The statue of former Treasury Secretary Albert Gallatin outside the Treasury… (Jacquelyn Martin / Associated…)
WASHINGTON -- The U.S. is expected to hit its debt limit again near the end of the year, but the impact can be delayed until early 2013, a Treasury Department official said Wednesday.
Treasury officials can take "extraordinary measures" to juggle the nation's finances to give Congress and the White House more time to work on an increase to the $16.4-trillion debt limit.
"We continue to expect that these extraordinary measures would provide sufficient 'headroom' under the debt limit to allow the government to continue to meet its obligations until early in 2013," Treasury said.

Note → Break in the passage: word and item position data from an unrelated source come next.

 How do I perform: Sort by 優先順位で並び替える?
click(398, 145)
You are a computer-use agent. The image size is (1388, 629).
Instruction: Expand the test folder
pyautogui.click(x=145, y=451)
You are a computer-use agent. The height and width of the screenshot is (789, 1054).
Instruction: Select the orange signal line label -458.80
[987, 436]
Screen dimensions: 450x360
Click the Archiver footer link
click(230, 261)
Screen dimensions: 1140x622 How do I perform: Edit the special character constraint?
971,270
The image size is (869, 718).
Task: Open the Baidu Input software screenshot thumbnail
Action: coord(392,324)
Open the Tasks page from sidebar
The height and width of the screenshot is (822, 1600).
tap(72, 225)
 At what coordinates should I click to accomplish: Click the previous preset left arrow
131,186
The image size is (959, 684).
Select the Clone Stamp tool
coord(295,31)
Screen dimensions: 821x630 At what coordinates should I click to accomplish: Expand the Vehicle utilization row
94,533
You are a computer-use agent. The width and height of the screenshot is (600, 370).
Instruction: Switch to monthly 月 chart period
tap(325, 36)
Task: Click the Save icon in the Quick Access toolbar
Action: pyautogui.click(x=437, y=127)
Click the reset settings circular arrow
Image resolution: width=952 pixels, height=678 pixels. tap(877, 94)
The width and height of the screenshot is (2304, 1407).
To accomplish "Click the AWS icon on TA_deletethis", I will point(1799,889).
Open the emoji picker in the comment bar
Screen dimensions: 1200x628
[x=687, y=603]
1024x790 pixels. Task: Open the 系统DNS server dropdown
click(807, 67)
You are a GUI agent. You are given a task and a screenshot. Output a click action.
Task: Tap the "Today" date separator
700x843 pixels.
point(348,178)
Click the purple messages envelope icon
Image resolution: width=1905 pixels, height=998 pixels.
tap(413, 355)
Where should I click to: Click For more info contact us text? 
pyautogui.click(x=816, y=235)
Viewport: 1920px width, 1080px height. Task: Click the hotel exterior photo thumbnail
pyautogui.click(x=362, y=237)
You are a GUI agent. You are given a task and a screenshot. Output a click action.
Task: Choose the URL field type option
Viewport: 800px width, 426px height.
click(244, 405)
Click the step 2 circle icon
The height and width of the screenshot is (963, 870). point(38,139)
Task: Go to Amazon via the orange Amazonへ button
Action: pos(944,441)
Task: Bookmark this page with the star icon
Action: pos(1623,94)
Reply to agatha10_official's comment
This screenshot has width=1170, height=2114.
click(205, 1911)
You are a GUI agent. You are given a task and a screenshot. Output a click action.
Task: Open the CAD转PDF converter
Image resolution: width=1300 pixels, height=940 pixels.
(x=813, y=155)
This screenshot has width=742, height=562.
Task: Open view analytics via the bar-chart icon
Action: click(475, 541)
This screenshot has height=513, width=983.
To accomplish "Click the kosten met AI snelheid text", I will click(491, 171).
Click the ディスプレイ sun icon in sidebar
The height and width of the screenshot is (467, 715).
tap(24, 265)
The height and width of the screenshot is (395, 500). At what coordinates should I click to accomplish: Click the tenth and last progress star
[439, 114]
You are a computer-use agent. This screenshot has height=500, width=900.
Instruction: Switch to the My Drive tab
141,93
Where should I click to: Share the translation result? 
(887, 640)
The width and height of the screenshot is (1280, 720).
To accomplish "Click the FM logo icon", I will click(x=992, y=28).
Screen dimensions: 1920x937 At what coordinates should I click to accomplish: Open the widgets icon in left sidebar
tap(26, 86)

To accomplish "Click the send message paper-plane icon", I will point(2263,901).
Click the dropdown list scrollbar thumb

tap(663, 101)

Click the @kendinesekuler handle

Lawmakers and President Obama will try to deal with the debt limit after next week's elections, along with the contentious "fiscal cliff" -- large tax increases and government spending cuts set to begin in January.
The debt limit has become a focus of conservatives, who point to it as evidence of the nation's spiraling budget deficits.
A bitter battle over raising the debt limit last year ended with a last-minute deal to boost it and avoid a potential U.S. default on its obligations.
The brinkmanship caused Standard & Poor's to downgrade the U.S. credit rating for the first time , to AA+ from the highest level of AAA.
Part of the debt-ceiling deal involved automatic spending cuts of $1.2 trillion over the next decade -- half from defense, half from domestic programs -- if Congress and the White House could not agree on a broader deficit reduction plan.
Those cuts kick in starting Jan. 1. The George W. Bush-era tax cuts also expire at the end of December, so tax rates would rise at the start of 2013 if they are not extended. Economists warn the combination of tax hikes and spending cuts could trigger another recession.
In the 2011 debt limit battle, Treasury was able to use extraordinary measures to delay the impact for about 12 weeks. Those steps included various accounting tricks, such as tapping two federal employee pension funds for loans.
[For the record, 8:58 a.m. Oct. 31: An earlier version of this post said the debt limit was $14.69 trillion. It is actually $16.4 trillion.]